Temps de lecture  16 minutes

Par : Marc Dufumier - Ingénieur agronome et ancien directeur de la chaire d'agriculture comparée et de développement agricole à AgroParisTech

L'agroécologie est une rupture par rapport à l'agriculture productiviste. Elle est bénéfique tant pour l'environnement que pour la santé des hommes. Elle repose cependant sur des modes de production dont nous devons assumer les coûts si nous voulons qu'elle s'impose.

Données fournies
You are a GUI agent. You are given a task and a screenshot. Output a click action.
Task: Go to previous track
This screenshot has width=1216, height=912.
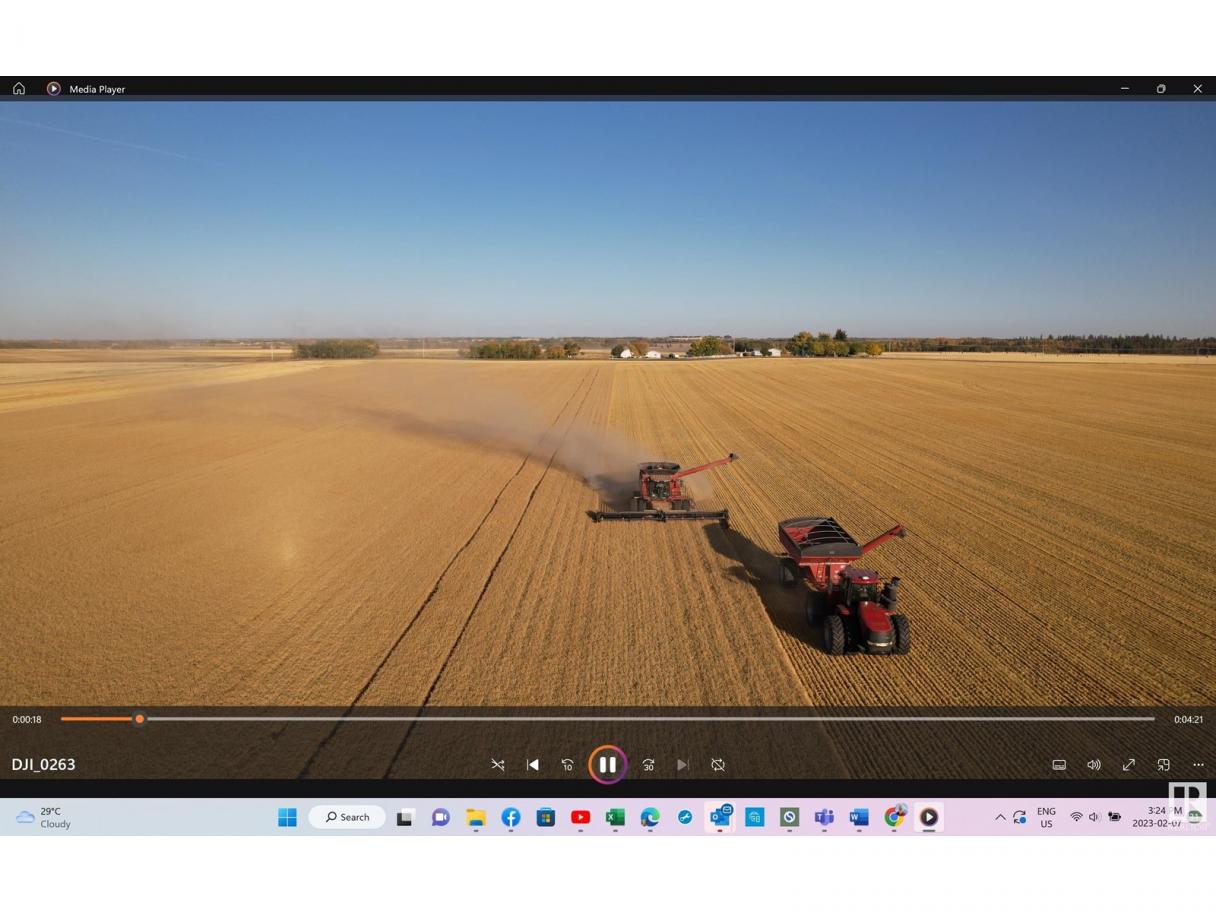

Tâches et exercices
[A] D'après l'extrait sur l'agroécologie, par rapport à quelle forme d'agriculture l'agroécologie marque-t-elle une rupture ?
[B] Rédigez la suite de l'extrait sur l'agroécologie, en reprenant après sa dernière phrase.
Ces données forment un matériau indépendant de l'extrait sur l'agroécologie.

Réponses par tâche
[A] Par rapport à l'agriculture productiviste.

[B]
Les enjeux de l'agriculture sont connus. Il nous faut au plus vite pouvoir nourrir correcte-ment et durablement l'humanité tout entière (plus de huit milliards d'habitants sur notre planète), sans faim ni carence nutritionnelle. Et cela dans un contexte de réchauffement climatique global, avec une fréquence et une intensité accrues des accidents climatiques extrêmes : canicules, sécheresses, inondations, cyclones, etc. Les agriculteurs vont devoir impérativement adapter leurs systèmes de production à ce climat de plus en plus aléatoire et atténuer ce dérèglement en émettant moins de gaz à effet de serre (dioxyde de carbone, méthane, protoxyde d'azote) et en séquestrant toujours plus de carbone dans la biomasse et dans les sols. La question est de savoir comment conjointement corriger au plus vite les errements de notre agriculture productiviste et promouvoir les systèmes plus en lien avec l'agroécologie.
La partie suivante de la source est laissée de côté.